Beaver Township History

     This township is the second one from the east in the north tier of townships in Dallas county, and is known in the government surveys as congressional township 81, north of range 27, west of the 5th principal meridian. In the general division of the county into precincts in March, 1850, it was mostly included in Des Moines precinct, a small corner being in Buena Vista. February 2, 1857, it was constituted a township by itself, with its present boundary lines as shown by the following order of the county court on that date:

     Ordered, By the court that the district of country included in the following limits shall form and constitute the township of Beaver, to-wit:

     Commencing at the northeast corner of township No. eighty-one (81), north range twenty-seven (27); thence west to the northwest corner of the aforesaid township; thence south to the southwest corner of the aforesaid township; thence east to the southeast corner of the aforesaid township; thence north to the place of beginning.

     In January, 1859, Beaver township, as thus constituted by the above order, was entirely cut to pieces and swallowed up by the extension of Des Moines and Sugar Grove townships, about one-half being thrown into each of these townships. (See sketches of Des Moines and Sugar Grove.)

     June 3. 1861, the board of county supervisors issued the following order, again constituting the township of Beaver, with the same boundary lines as before:

     Ordered, That the district of country included in township No. eighty-one (81), north of range twenty-seven (27), west of the 5th P. M. Iowa, form and constitute the township of Beaver; and that a warrant be issued for an election to be held at the house of Seth B. Dayton, in said township, on the 8th day of October, A. D. 1861, for the purpose of perfecting an organization of said township; and that there be elected at that time and place, three township trustees, one township clerk, two justices of the peace, two constables, one assessor and such other officers as may be provided by law.

     Warrant issued to Seth H. Dayton, June 14, 1861.

     No record appears of the above described boundary lines having been changed since that date.

    Beaver township has no river passing through its limits, but has several large creeks and running streams.

     The big Beaver creek passes in through its west line about a mile south of the northwest corner, and flows diagonally in a winding course through the township, passing out at the east side about a mile and a-half north or the southeast corner. The little Beaver creek flows into it from the north, a little east of the center of the township; and Slough creek flows into it from the south, passing through the southern part of the township, nearly centrally north and south, and emptying into the big Beaver on section 16. These three streams, each of considerable size, water and drain the entire township nicely, and together with the large tracts of fertile prairie and farming land contained within the township limits, render it an attractive locality for stock-raising and agricultural pursuits.

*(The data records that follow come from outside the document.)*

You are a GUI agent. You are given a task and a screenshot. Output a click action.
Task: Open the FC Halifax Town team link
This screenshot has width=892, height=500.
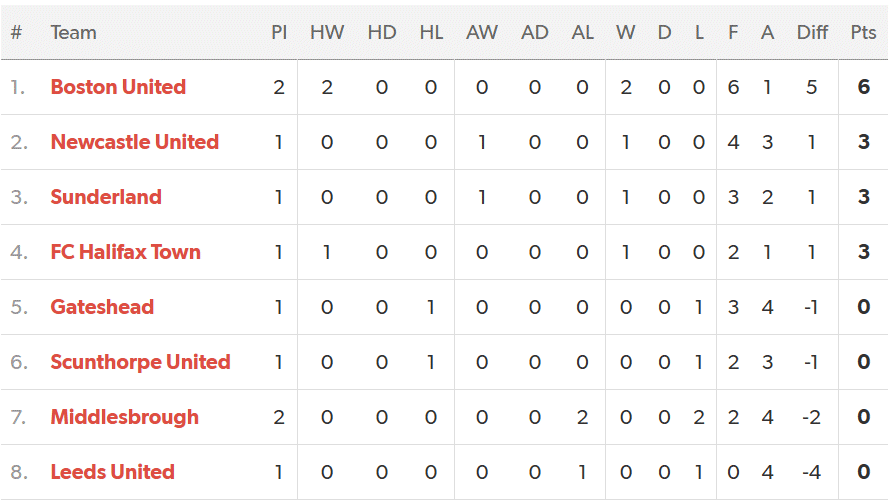pyautogui.click(x=126, y=252)
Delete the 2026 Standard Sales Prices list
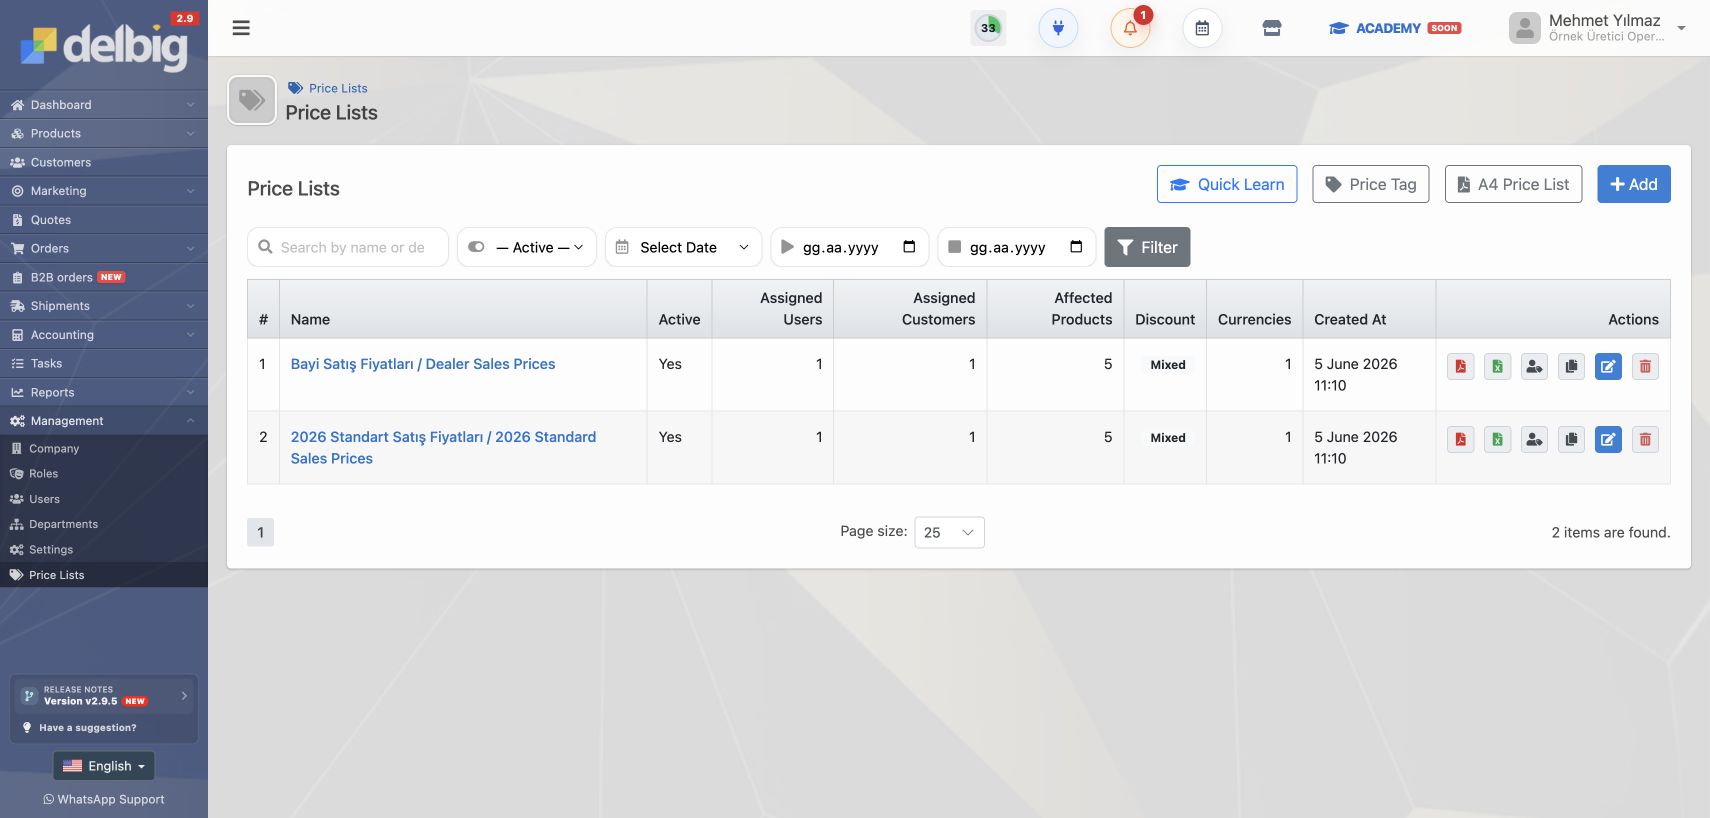The image size is (1710, 818). 1645,440
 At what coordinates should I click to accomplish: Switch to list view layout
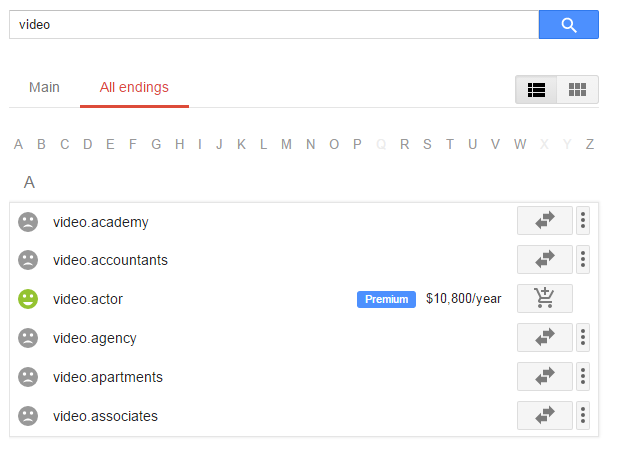(x=536, y=89)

There is considerable timber along some of these streams at different places, especially bordering on the Beaver creeks, and being so near the central part of the township is quite convenient to all portions. The belt of timber along the North Raccoon is not far distant from the western portion of the township, and the Des Moines river timber on the other side is comparatively convenient to all the eastern portion of Beaver township, so that all parts are well supplied with timber, coal, building material and milling privileges at convenient distances.

     Though the township has no town within its own limits, it is conveniently located to the two thriving towns in adjoining townships, Minburn and Perry. The D. M. & Ft. D. R. R. passes through the southwest corner of the township, cutting off a small portion.

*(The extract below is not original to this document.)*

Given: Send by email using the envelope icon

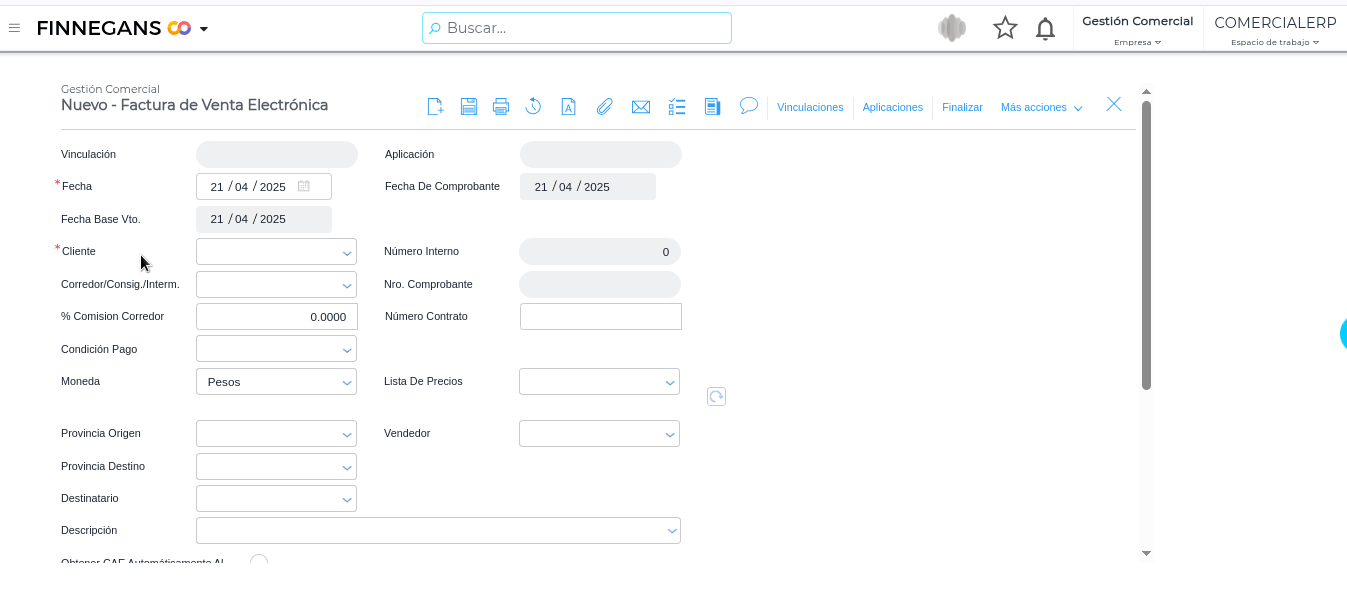Looking at the screenshot, I should click(641, 107).
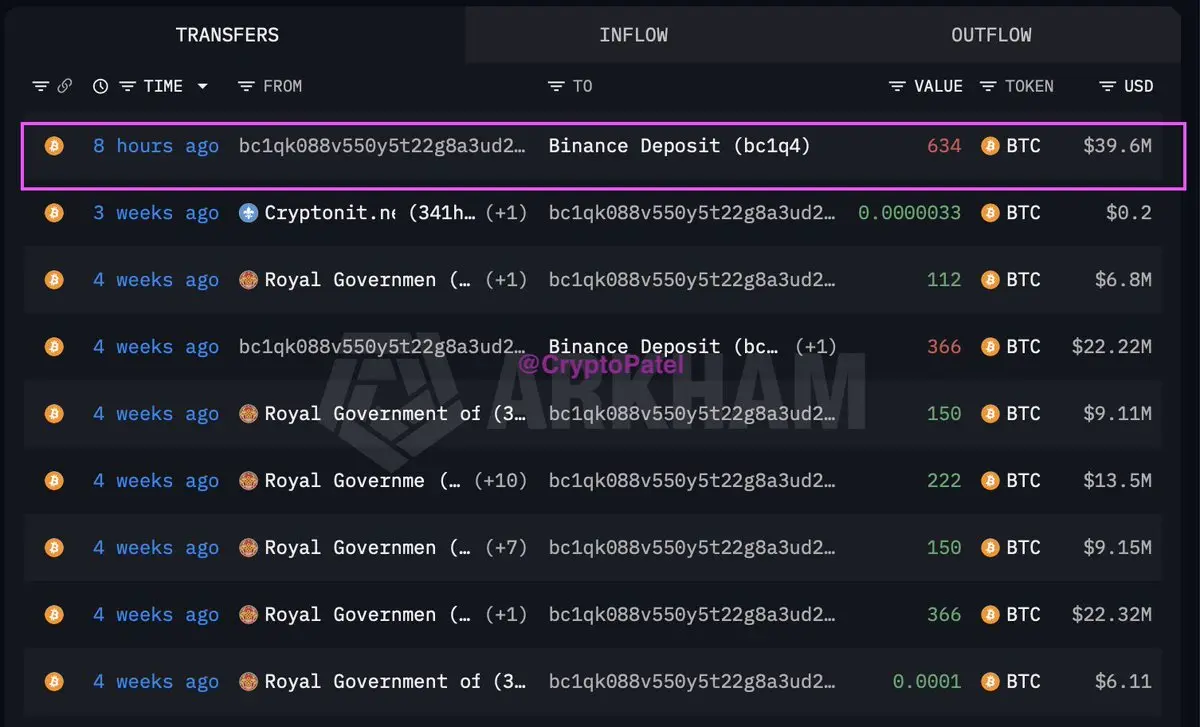Open the FROM column filter icon

coord(246,87)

     The township has no post-office located within its bounds, but is handy to at least four different ones, Perry, Minburn, Xenia and Snyder post offices.

     Beaver, though organized quite early as a township, did not progress in settlement and improvement so rapidly for a number of years, as it was at one time entirely divided up and thrown into adjoining townships, and did not, perhaps, take so much interest in its general progress as a township until after it was organized in June, 1861, in its present form; and since that time, especially of late years, it has been making marked progress. Though there is still a large tract of unimproved land in it, there are some well improved farms and some thriving settlements.

     Spanning the Beaver creek, there are two wood frame bridges built by the county, within the township limits, each about sixty feet long, built by Jonathan Peppard, of Union township, and good roads are now being constructed on the principal section lines throughout the township.

     The first settler in Beaver township was Seth H. Dayton, who located there at an early day.

     Among the early settlers of the township, also, were J. M. Townsend, Mrs. Gardner and family, C. C. Burdick, Mr. McConnell, and others, who came in about the same time and soon after those above mentioned.

     This township was organized with seven voters, all of whom were Democrats, making the township for a long time the banner Democratic township of the county, but of late years it has become Republican.

     The Walworth family also came at an early day and settled in Beaver township among the very first, and built a mill on Beaver creek. There are nine school-houses in the township.

     The first election held in Beaver township was, perhaps, the one held at the house of Seth H. Dayton, October 8, 1861.